Other reasons for positivity in my life have, as ever, come within the sphere of personal relationships and cultural activities. Since I wrote my last Kakistoracy blog nearly a month ago I've been out for pizza with my nephew Daniel to celebrate his 22nd birthday (with my brother, sister-in-law, and younger nephew Alex), been for a curry at the Tadley Tandoori for Tina's 50th (with Neil, Shep, Adam, and Teresa), and been to the Among the Trees exhibition at the Hayward Gallery with Valia (followed by a debrief and lunch at The Old Thameside Inn). I've chatted to many other friends on the phone, on WhatsApp video calls, and on the still great fun Zoom quiz nights (thanks to Dad, Matt and Nat, and Ian for setting them) and I've attended an LFS talk about seances and a SELFS evening about the Gaelic god of wild beasts, Cernunnos (which I'll write about soon enough).
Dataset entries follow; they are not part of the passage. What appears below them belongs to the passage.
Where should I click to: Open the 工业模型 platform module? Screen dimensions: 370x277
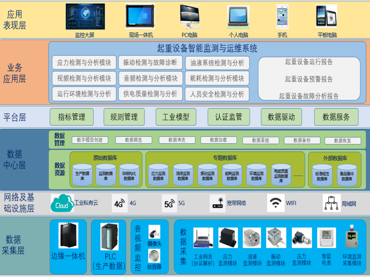pos(176,117)
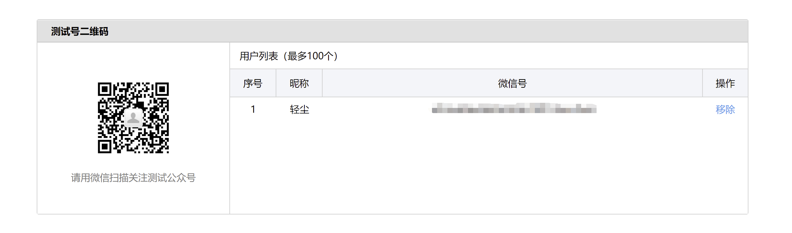Click the QR code's bottom-left finder square
792x233 pixels.
[105, 146]
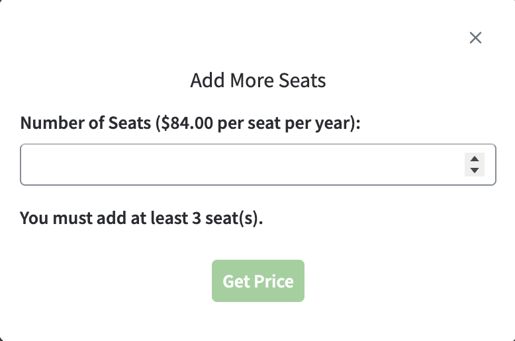Click the Add More Seats heading

point(258,81)
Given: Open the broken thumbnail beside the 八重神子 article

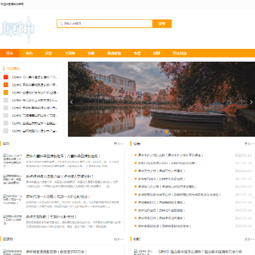Looking at the screenshot, I should coord(13,161).
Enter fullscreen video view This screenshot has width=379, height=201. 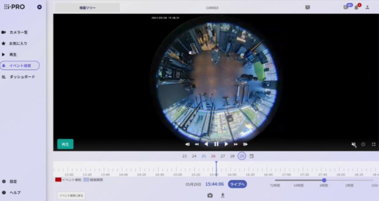coord(373,144)
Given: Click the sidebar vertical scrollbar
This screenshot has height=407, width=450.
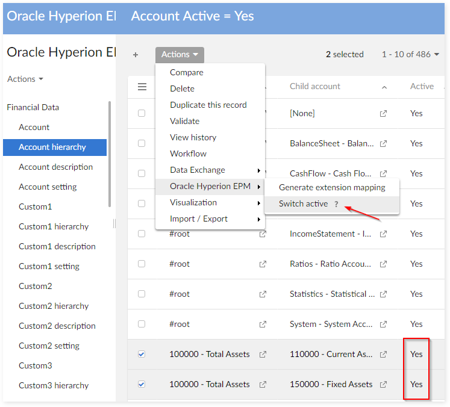Looking at the screenshot, I should point(110,154).
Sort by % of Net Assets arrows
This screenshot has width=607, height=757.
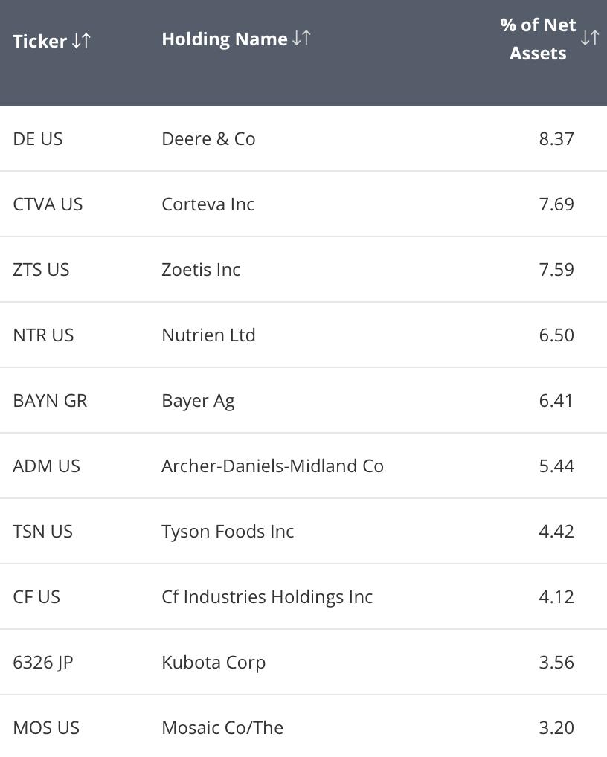[590, 38]
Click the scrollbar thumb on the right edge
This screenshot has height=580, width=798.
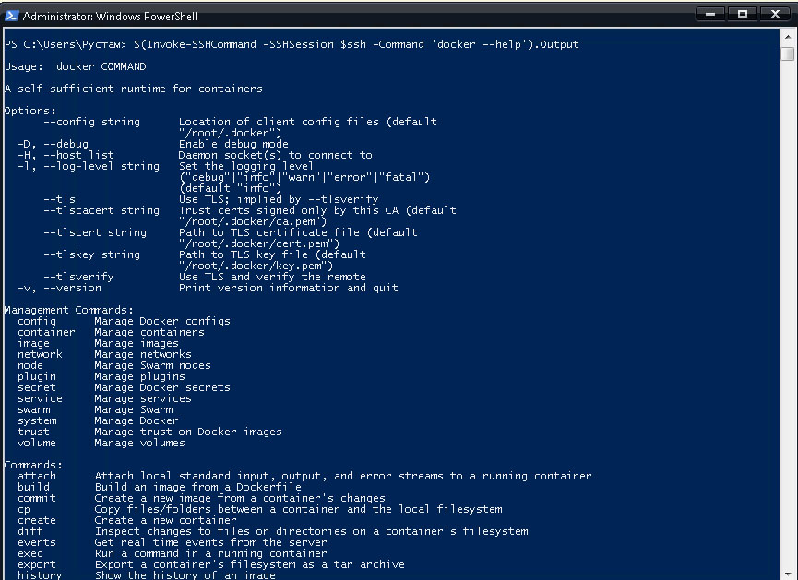[789, 55]
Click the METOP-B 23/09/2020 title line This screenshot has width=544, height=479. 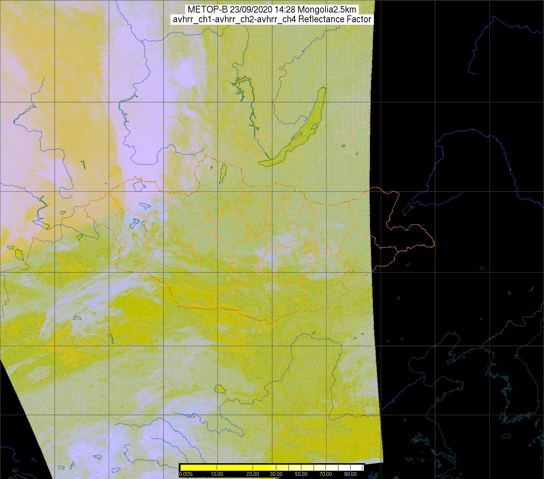coord(272,10)
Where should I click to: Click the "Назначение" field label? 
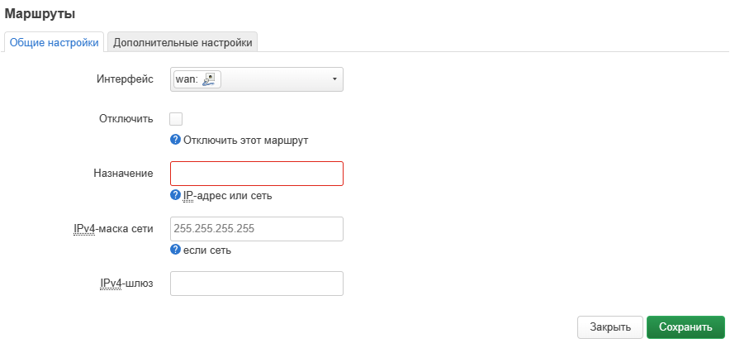coord(123,173)
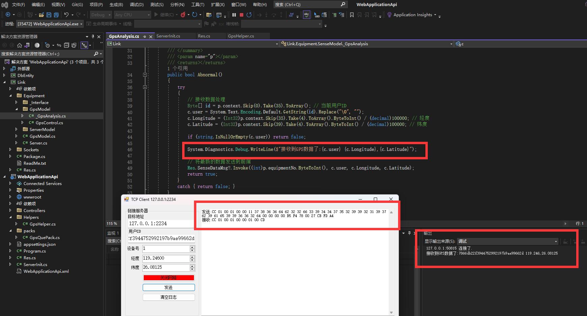Screen dimensions: 587x316
Task: Click the 清空日志 button
Action: pos(169,297)
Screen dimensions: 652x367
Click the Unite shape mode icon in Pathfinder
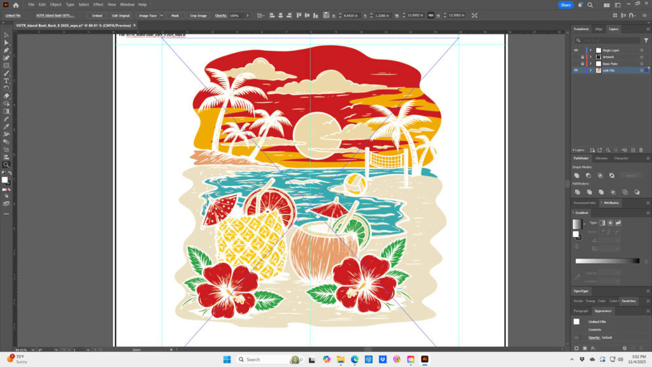tap(577, 175)
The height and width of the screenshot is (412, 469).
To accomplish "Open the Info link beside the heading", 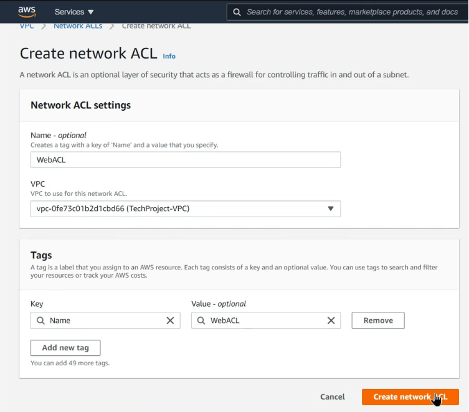I will coord(169,56).
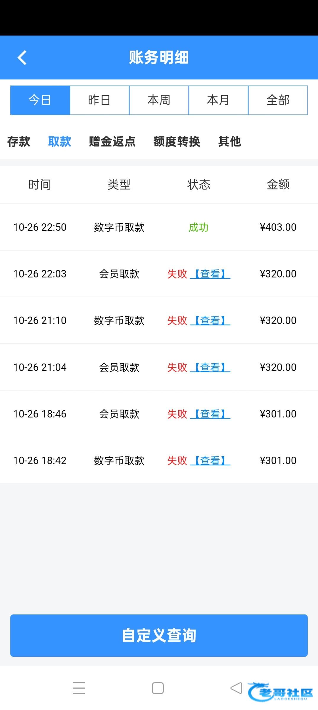
Task: Select the 今日 date filter
Action: click(40, 100)
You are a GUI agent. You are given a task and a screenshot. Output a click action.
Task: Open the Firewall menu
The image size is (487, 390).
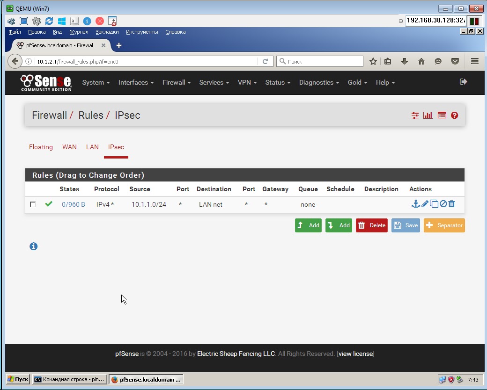pyautogui.click(x=176, y=82)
It's kept me sane, and making sure I walk at least ten thousand steps each day - usually back from work through the haunted memory landscape of Baughurst and Tadley - has helped me too, and though I still miss being able to pop in a book shop, stop for a cheeky pint on the way home, get together with large groups of friends for walks, and even just eat crisps, drink Coke, and read The Guardian on the bus or train like I used to I understand that this is the way things have to be for now, throughout Xmas, and into the new year. Maybe in the spring things will change. I don't know any more than any of the rest of you but America has shown us it is possible, gradually, to start pulling ourselves out of this mess of our own making.
Hope springs eternal. We don't need to follow America and we don't need to lead the world but we do need to, quite quickly, remove from power people who are doing so much to damage both our country and the people that live in it. I looked across the Atlantic last week and, for the first time in four years, I felt there was hope. In 2024 I want to be able to look at my own country and feel the same. Do you? Or are you happy with how things are?